La justice mauritanienne a tranché définitivement sur le sort de l’ancien président Mohamed ould Abdel Aziz. La Cour suprême a rendu une décision qui modifie partiellement le jugement de la Cour d’appel de Nouakchott, tout en maintenant les accusations principales d’enrichissement illicite et de blanchiment d’argent. En revanche, les chefs d’accusation pour abus de pouvoir et trafic d’influence ont été écartés par la plus haute juridiction du pays.
Cette conclusion de la procédure judiciaire pourrait ouvrir un nouveau chapitre, celui d’une possible grâce présidentielle. Des mécanismes propres à la société mauritanienne, et potentiellement l’intervention de pays amis de la Mauritanie, pourraient jouer un rôle dans cette éventualité. La relation personnelle entre l’ancien et l’actuel chef de l’État, Mohamed Cheikh Ghazouani, tous deux officiers généraux à la retraite formés au Maroc et amis de longue date, pourrait également peser dans la balance.

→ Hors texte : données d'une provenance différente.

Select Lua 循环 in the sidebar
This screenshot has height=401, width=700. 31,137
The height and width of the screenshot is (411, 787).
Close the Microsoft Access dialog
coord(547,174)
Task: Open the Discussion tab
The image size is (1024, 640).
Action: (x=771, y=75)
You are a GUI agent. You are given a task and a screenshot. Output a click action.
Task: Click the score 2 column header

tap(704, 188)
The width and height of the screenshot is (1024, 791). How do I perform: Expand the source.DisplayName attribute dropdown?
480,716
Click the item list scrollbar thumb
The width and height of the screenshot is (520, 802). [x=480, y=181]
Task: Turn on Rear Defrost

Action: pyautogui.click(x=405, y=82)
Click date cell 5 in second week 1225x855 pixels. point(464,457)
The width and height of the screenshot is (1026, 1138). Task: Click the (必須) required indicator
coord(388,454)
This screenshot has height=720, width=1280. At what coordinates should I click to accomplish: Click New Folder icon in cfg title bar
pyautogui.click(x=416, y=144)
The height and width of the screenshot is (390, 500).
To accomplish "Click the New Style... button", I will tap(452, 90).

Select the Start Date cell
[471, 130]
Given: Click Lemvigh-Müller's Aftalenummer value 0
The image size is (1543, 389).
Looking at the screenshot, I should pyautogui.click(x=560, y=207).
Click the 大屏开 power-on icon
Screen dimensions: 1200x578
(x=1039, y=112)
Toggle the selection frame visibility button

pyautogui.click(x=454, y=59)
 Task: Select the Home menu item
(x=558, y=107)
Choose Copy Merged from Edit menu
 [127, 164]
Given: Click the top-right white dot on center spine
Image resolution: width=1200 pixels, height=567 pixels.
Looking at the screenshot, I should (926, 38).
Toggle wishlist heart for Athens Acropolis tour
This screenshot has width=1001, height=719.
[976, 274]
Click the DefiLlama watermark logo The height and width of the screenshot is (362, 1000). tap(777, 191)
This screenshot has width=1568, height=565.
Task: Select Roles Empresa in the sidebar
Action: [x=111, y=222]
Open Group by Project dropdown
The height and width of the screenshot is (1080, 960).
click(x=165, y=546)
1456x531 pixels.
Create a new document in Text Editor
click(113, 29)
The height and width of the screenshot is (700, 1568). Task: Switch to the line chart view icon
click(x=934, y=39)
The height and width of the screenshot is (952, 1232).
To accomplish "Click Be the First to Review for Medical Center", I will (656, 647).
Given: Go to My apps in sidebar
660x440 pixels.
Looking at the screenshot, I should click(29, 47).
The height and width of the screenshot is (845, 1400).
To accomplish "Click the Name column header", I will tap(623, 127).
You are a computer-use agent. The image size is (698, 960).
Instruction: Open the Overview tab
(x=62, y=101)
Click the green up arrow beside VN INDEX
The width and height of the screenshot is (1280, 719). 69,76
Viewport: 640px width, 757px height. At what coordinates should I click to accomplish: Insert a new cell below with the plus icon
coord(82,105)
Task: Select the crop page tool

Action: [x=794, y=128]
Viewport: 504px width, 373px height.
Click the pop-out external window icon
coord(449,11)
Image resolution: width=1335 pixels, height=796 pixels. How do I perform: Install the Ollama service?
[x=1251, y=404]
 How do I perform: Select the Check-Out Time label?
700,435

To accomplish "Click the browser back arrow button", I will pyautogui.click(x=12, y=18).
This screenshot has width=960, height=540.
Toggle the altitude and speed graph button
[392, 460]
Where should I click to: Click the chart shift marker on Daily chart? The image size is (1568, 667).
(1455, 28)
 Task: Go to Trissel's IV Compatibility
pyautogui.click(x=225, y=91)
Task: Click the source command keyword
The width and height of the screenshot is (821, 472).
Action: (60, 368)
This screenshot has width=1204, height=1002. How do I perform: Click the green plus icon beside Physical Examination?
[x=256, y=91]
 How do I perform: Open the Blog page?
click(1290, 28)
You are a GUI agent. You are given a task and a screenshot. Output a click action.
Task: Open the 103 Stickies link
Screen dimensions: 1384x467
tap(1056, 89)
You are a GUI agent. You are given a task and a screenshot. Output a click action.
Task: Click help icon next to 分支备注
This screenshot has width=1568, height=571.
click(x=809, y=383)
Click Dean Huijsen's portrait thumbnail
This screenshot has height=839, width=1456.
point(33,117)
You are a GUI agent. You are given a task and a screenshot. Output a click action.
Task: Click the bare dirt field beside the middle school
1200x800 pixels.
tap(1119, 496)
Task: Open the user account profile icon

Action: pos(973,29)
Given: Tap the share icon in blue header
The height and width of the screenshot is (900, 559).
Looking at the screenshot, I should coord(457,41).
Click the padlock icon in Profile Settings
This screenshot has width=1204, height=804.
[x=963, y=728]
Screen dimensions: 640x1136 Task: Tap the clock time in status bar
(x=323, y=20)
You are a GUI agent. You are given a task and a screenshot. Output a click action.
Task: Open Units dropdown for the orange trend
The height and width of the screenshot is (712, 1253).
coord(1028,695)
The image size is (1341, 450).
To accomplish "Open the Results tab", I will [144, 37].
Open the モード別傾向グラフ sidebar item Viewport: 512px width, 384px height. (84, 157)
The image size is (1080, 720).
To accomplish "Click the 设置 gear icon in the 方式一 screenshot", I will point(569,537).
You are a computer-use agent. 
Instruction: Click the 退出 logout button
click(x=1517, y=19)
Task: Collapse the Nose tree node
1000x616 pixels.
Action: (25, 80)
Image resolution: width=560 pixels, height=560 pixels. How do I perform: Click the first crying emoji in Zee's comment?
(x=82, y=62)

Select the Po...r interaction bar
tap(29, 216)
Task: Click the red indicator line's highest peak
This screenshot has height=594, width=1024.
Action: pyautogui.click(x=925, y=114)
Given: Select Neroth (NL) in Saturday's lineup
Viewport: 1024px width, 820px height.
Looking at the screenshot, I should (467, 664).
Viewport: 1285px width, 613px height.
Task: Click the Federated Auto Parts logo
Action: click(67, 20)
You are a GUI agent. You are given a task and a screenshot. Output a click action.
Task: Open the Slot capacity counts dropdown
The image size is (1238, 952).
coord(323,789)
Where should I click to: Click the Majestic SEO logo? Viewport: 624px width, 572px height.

Du côté de l’État, constitué partie civile, Maître Lô Gourmo, membre du collectif d’avocats, analyse ce verdict. Il souligne que si la Cour suprême a effectivement cassé une partie de l’arrêt d’appel en annulant deux charges, elle a cependant validé les piliers du dossier. Selon lui, les accusations confirmées, à savoir l’enrichissement illicite, le blanchiment et le recel, sont celles qui justifient la peine de prison ferme initialement prononcée.
L’avocat précise que la confirmation des charges d’abus de pouvoir et de trafic d’influence aurait soulevé la question de l’application de l’article 93 de la Constitution, une compétence de la Haute Cour de Justice qui avait déjà été écartée par le Conseil Constitutionnel.
Pour la société civile, la perception est différente. Mohamed Mahmoud Tolba, de l’organisation Mauritanie Transparency, exprime un sentiment mitigé. Il rappelle que son organisation espérait un procès d’une plus grande envergure, qui aurait inclus l’ensemble des responsables suspectés de détournement de fonds publics. « Il y a beaucoup de responsables impliqués dans ces pratiques de gouvernance, mais on retient seulement le cas de Aziz », déplore-t-il, tout en espérant que ce procès, malgré ses limites, marque le début d’une nouvelle ère pour la gouvernance en Mauritanie.